Wer macht aus Essen Müll?
Welche Folgen hat die globale Nahrungsmittel-Vernichtung für das Klima und für die Ernährung von sieben Milliarden Menschen?

Diesen Fragen widmet sich der Dokumentarfilm "Taste the Waste", der am 8. September in die deutschen Kinos kommt. Regisseur Valentin Thurn hat dafür Informationen aus verschiedenen Kontinenten zusammengetragen:

"Tatsächlich ist es so, dass wir vom Feld bis zum Verbraucher ungefähr die Hälfte der Lebensmittel wegwerfen. Also wir produzieren doppelt so viel wie wir essen. Das hat Folgen, die sind dramatisch fürs Klima, für den Welthunger. Es ist ja nicht so, dass wir unsere restlichen Brötchen nach Afrika schicken könnten. Aber der Weizen, den wir dafür verbrauchen, der wird dem Weltmarkt entzogen, wo ohnehin die Preise schon sehr hoch sind und dadurch noch höher werden. Das ist das eigentliche Drama, was sich da abspielt."

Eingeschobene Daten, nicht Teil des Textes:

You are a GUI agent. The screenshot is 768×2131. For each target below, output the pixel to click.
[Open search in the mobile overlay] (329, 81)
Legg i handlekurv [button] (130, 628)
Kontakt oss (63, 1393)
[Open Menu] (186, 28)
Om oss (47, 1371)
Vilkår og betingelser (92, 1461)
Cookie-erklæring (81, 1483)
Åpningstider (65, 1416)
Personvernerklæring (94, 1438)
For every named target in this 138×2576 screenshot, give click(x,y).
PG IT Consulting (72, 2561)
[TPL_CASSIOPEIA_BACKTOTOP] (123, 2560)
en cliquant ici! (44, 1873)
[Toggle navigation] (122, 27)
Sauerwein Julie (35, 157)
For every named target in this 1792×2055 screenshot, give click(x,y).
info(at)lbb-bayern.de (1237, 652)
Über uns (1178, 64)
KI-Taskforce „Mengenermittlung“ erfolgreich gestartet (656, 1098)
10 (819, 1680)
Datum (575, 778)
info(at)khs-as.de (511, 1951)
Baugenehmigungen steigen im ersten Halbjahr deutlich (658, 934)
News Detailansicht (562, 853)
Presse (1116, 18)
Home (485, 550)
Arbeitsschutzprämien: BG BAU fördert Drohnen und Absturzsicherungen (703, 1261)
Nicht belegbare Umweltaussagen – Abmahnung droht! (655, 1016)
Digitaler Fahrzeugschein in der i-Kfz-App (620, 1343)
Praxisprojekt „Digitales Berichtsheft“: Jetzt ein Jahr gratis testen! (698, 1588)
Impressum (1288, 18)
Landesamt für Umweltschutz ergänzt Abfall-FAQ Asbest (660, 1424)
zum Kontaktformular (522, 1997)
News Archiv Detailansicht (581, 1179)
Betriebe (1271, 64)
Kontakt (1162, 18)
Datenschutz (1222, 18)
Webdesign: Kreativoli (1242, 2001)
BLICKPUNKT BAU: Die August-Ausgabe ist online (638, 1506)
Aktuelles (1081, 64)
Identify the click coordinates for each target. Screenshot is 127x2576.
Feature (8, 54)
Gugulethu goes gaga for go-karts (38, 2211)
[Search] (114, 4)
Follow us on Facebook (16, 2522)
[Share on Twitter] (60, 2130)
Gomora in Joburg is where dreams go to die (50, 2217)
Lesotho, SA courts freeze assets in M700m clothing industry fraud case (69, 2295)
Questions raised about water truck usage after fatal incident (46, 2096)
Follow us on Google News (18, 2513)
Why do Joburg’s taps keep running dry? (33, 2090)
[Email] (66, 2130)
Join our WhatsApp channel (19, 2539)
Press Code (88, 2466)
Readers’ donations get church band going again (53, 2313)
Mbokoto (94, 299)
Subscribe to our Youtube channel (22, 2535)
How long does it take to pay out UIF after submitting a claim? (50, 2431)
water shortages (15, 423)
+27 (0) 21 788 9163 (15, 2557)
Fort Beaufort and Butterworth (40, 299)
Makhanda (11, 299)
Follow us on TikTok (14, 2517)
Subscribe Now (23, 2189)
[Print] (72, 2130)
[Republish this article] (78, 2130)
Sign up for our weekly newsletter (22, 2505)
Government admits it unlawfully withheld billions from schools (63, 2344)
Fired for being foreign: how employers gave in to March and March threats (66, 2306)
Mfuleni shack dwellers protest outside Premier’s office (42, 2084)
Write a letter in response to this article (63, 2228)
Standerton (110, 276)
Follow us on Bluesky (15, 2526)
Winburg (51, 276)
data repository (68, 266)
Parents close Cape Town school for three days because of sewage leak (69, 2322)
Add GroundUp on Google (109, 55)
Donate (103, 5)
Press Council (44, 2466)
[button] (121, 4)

Gemeinsam mit dem Journalisten Stefan Kreutzberger hat Thurn zudem das Buch "Die Essensvernichter" geschrieben, um den alltäglichen Irrwitz der Lebensmittelverschwendung aufzuzeigen:

"Früher hat man deshalb immer die böse EU bezichtigt. Die ist schon auch verantwortlich, hat aber auch ganz viele Normen abgeschafft wie die für gerade Gurken. Der Handel behält die Richtlinien einfach weiter bei und hat sie zum Teil sogar verschärft. Für die landwirtschaftlichen Zulieferer bedeutet das, dass zum Beispiel Kartoffeln, die zu klein, zu groß oder herzförmig sind, gar nicht erst in den Handel kommen. So bleiben von vorneherein 40 bis 50 Prozent auf dem Acker liegen. Der Handel argumentiert, dass der Kunde diese Kartoffeln nicht will."

Sabine Werth erlebt die Folgen dieser gigantischen Lebensmittelvernichtung jeden Tag: Die Sozialpädagogin hat 1993 die "Berliner Tafel" gegründet, die erste karitative Organisation ihrer Art in Deutschland, die Lebensmittelspenden an Bedürftige verteilt – Essen, das sonst vom Handel in den Müll geworfen würde.

"Wir versorgen in Berlin 125 000 Menschen im Monat mit insgesamt 660 Tonnen Lebensmitteln, also 660.000 Kilo. Sammeln tun wir weit mehr – rund eine Million Kilo an Lebensmitteln, das ist der Hammer!"

Die Gründe für die Verschwendung seien vielfältig:

"Das hängt damit zusammen, dass die meisten keinen Bezug mehr zum Anbau, zur Pflege, Hege und Ernte haben, dieses Gefühl ist verloren gegangen. Wenn sie einfach in den Edeka gehen und sich die schönsten Äpfel aussuchen können, dann tun sie das eben."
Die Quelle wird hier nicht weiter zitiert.